:: DATASET CONTENT ::
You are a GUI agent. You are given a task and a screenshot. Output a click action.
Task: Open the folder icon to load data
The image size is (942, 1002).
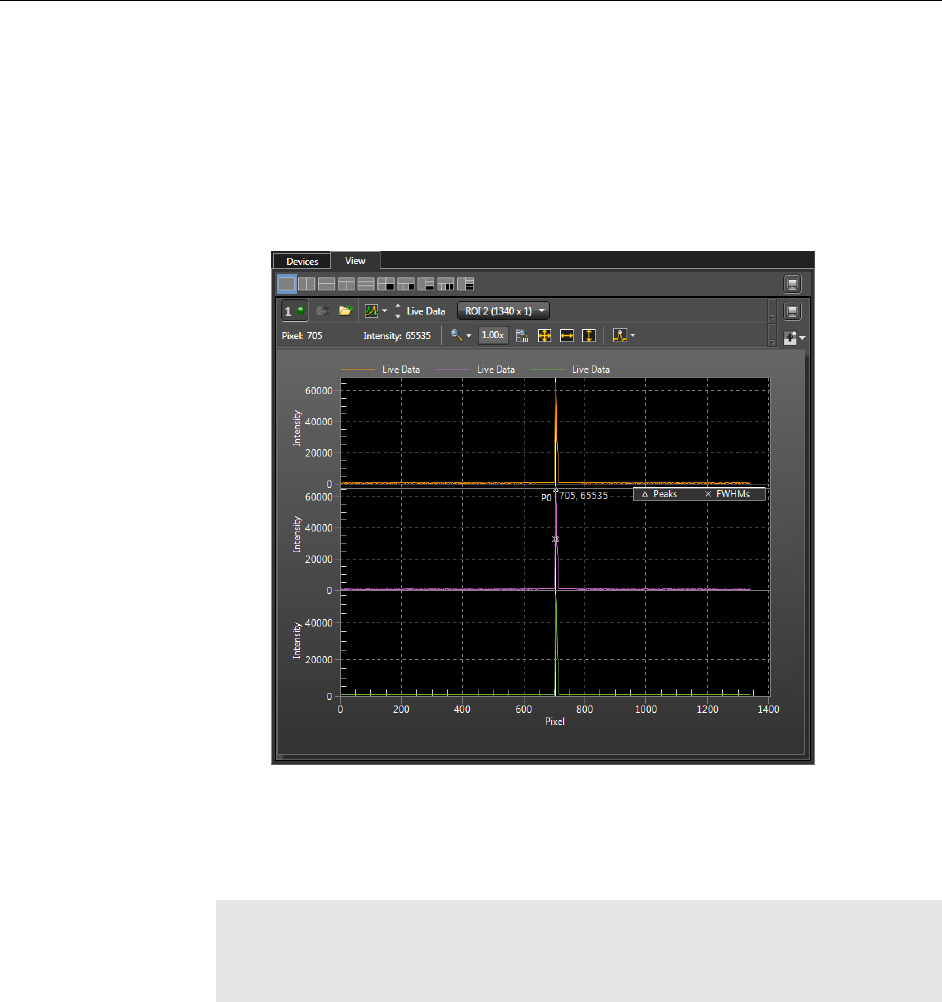tap(346, 311)
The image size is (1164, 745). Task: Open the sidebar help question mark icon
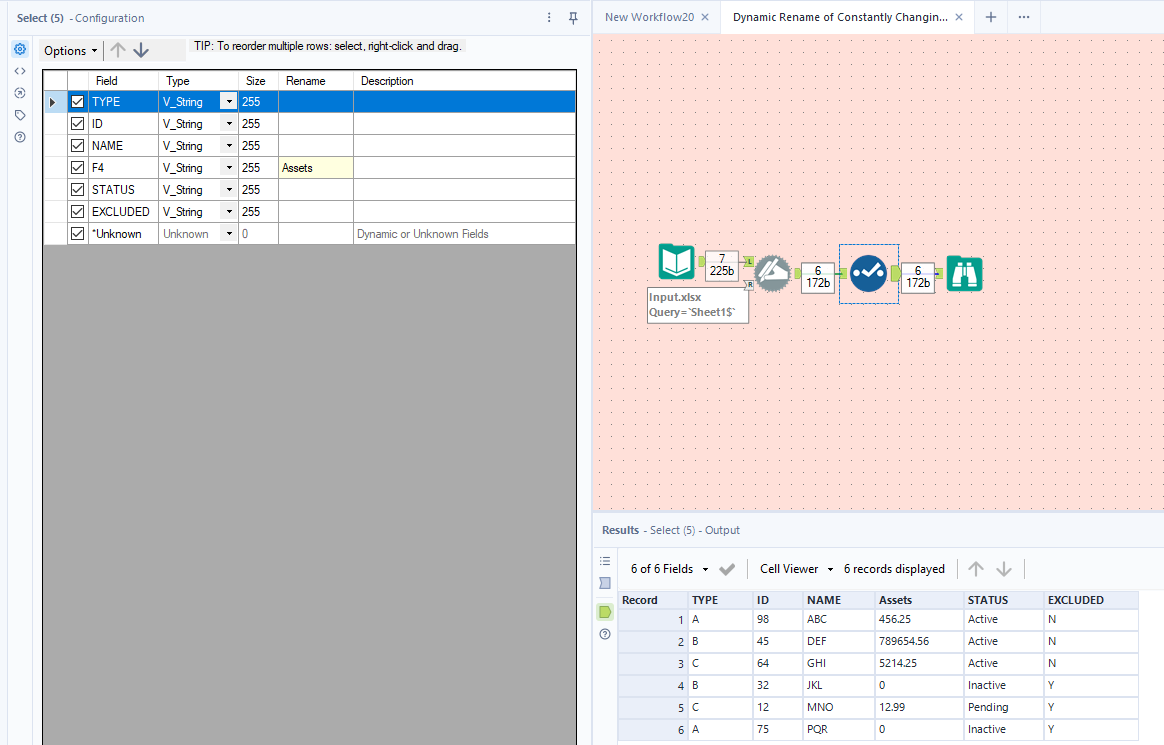pyautogui.click(x=19, y=136)
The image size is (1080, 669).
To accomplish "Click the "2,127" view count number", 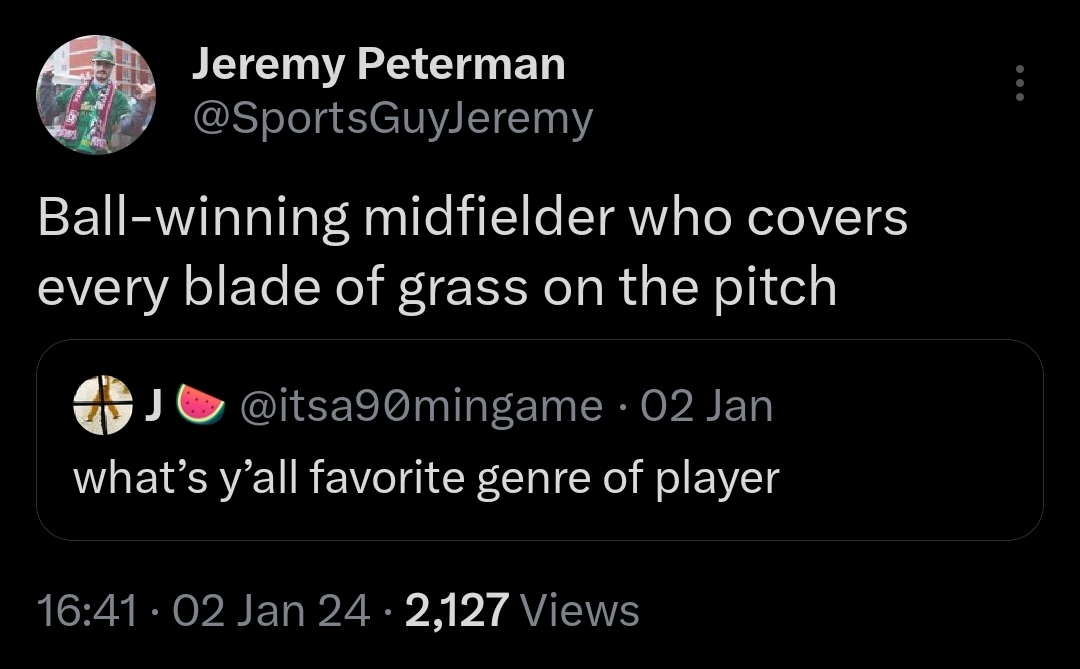I will coord(457,610).
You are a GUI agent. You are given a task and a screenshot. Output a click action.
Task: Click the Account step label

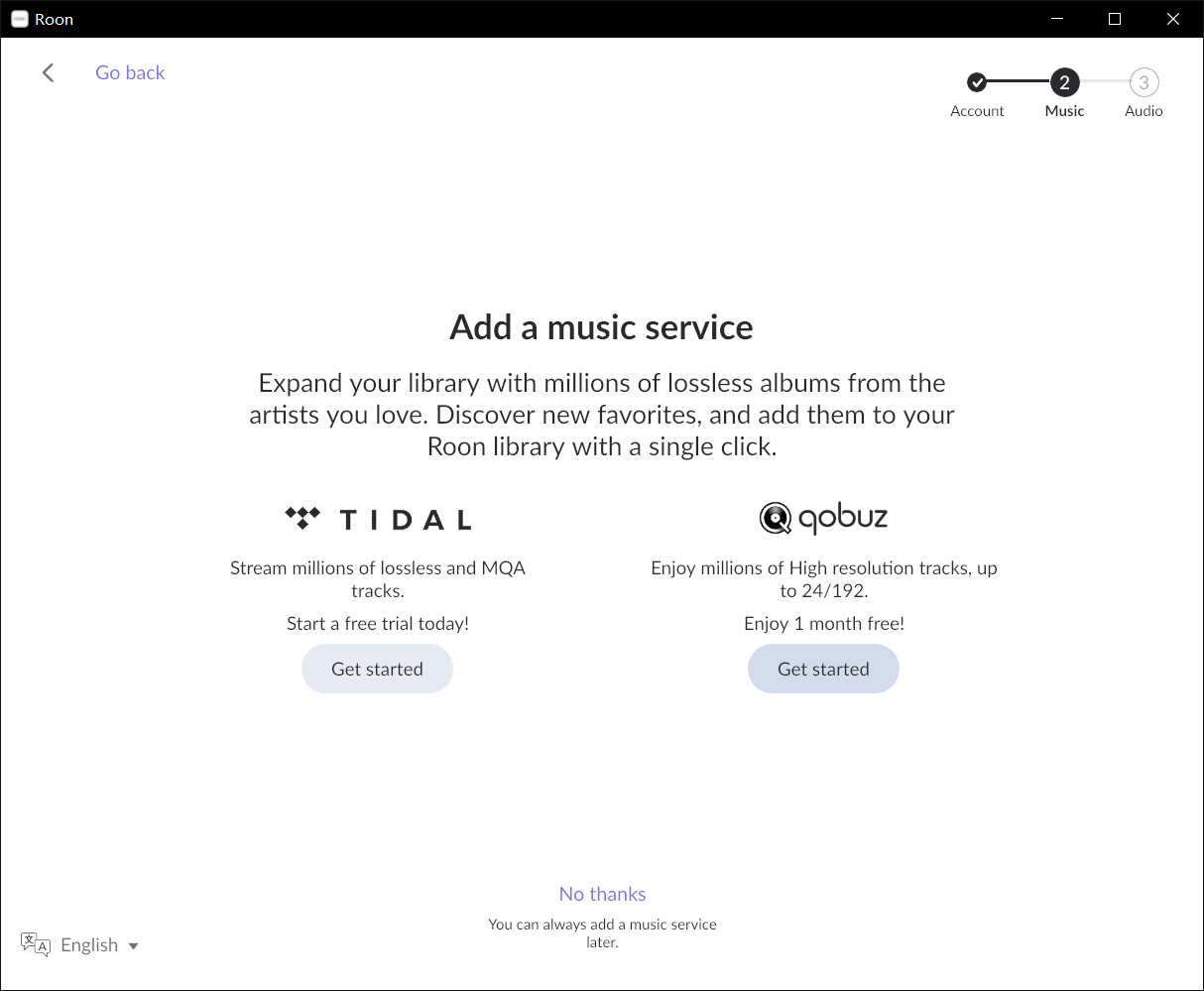(x=977, y=111)
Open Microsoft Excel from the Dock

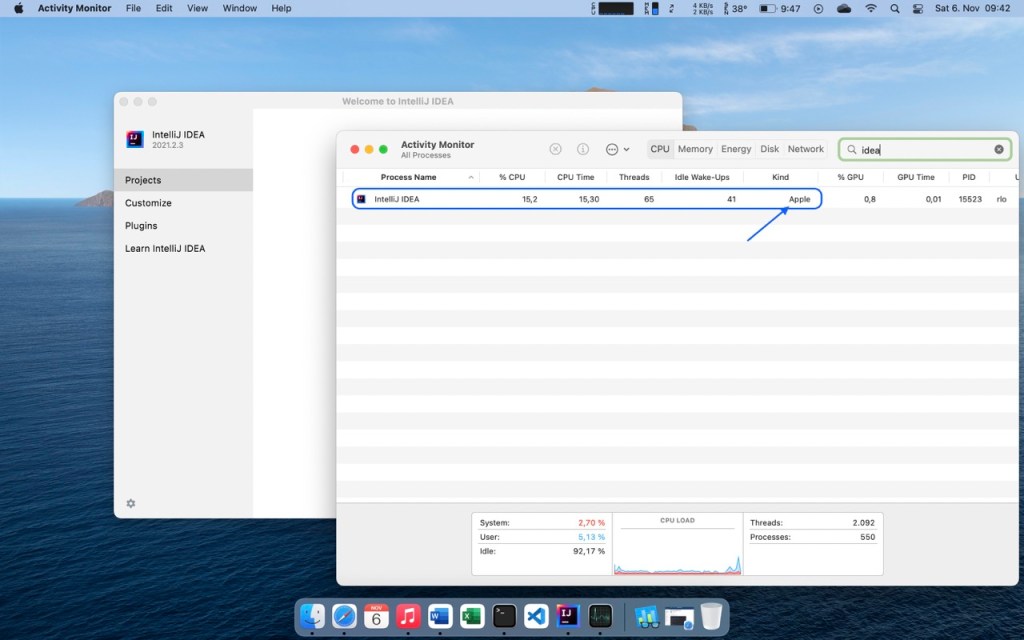[x=471, y=616]
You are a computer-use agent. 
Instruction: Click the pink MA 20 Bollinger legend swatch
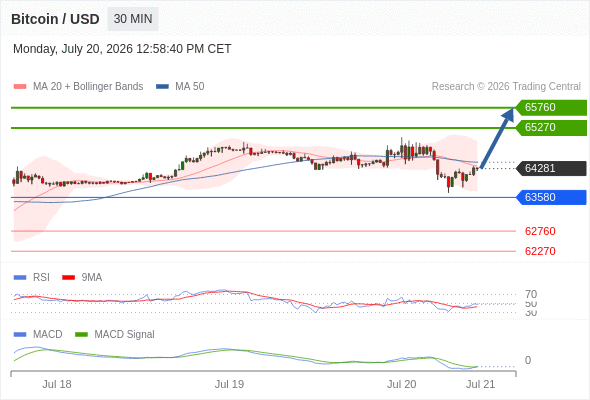click(20, 87)
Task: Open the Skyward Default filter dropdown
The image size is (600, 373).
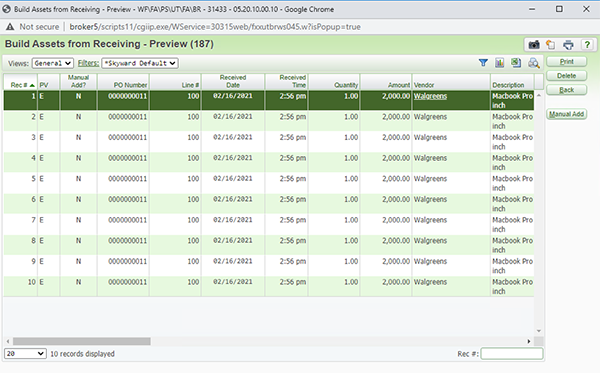Action: coord(140,63)
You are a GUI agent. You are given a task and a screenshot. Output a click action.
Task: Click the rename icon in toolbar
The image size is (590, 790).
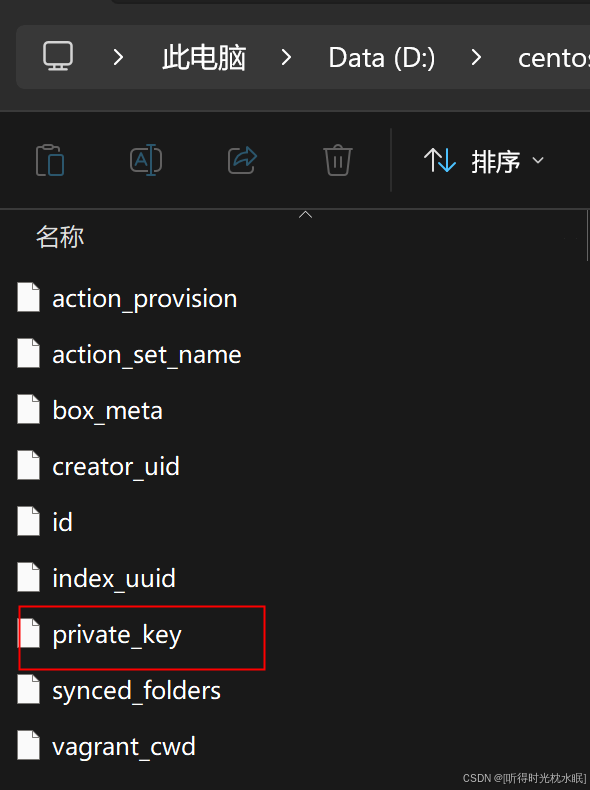[146, 160]
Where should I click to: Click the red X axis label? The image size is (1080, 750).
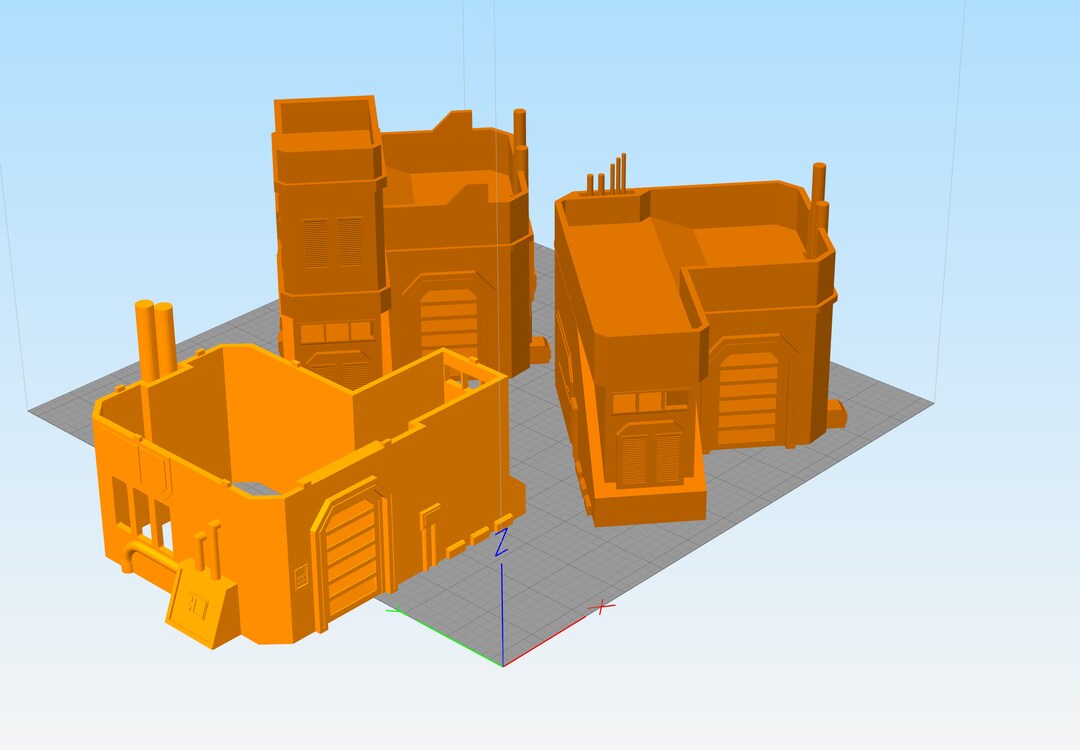pos(603,607)
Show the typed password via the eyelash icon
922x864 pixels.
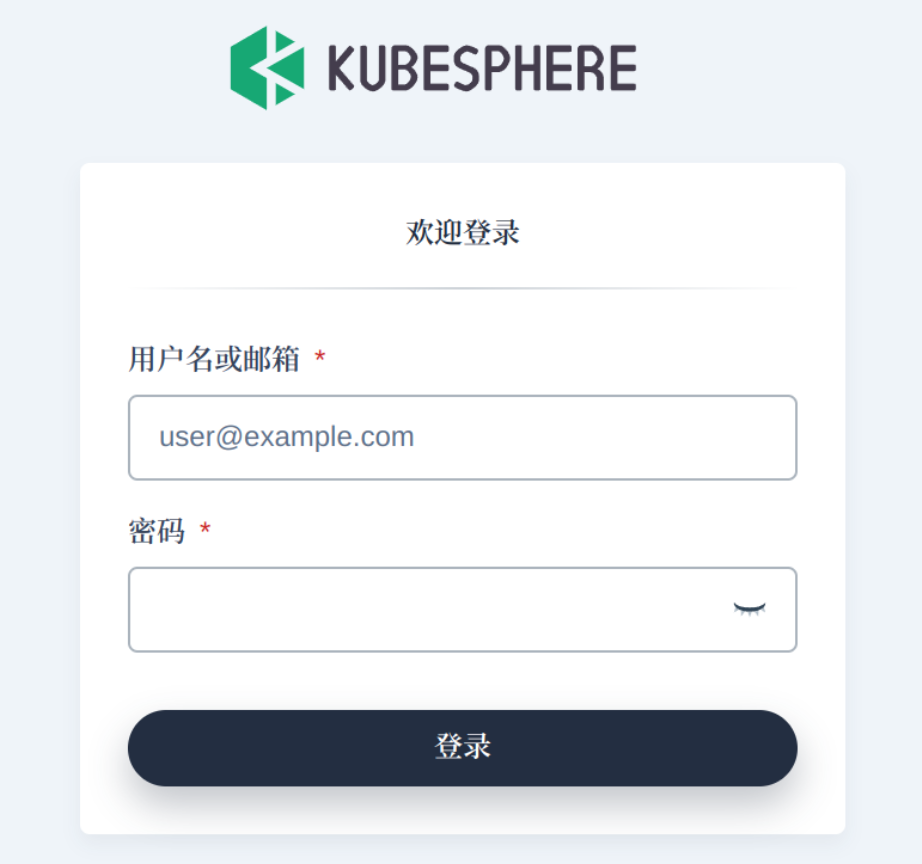749,609
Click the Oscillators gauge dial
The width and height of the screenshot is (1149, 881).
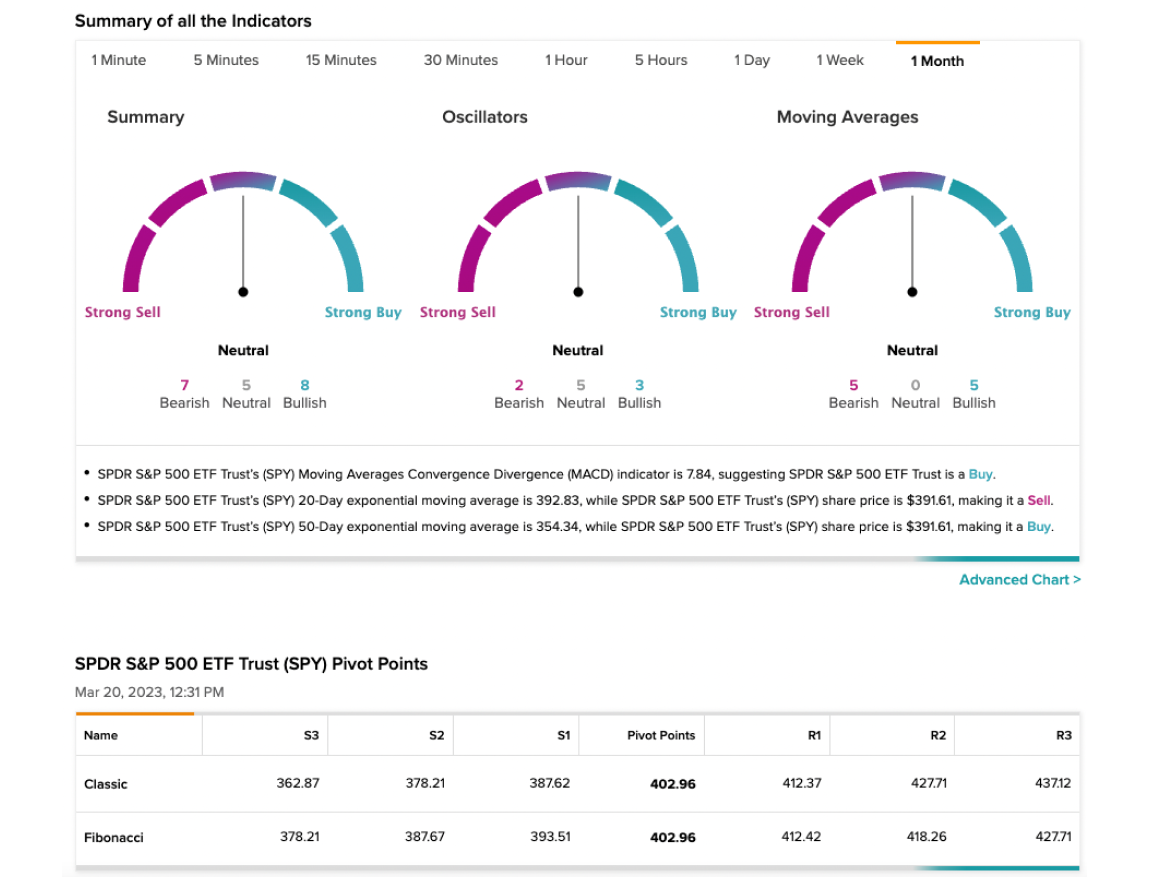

:: PROBLEM STATEMENT ::
Starting at the line with "The image size is (600, 373)." and stopping at the final line of the material, reproduce each line exactly, both ends included. Leave the pictures out.

:: SOLUTION TO THIS TASK ::
The image size is (600, 373).
Action: coord(140,63)
You are a GUI agent. You are given a task and a screenshot. Output a click action.
Task: Click the rename icon in toolbar
The image size is (590, 790).
[146, 160]
Where should I click to: Click the red X axis label? The image size is (1080, 750).
pos(603,607)
Show the typed password via the eyelash icon
922x864 pixels.
749,609
Click the Oscillators gauge dial
The width and height of the screenshot is (1149, 881).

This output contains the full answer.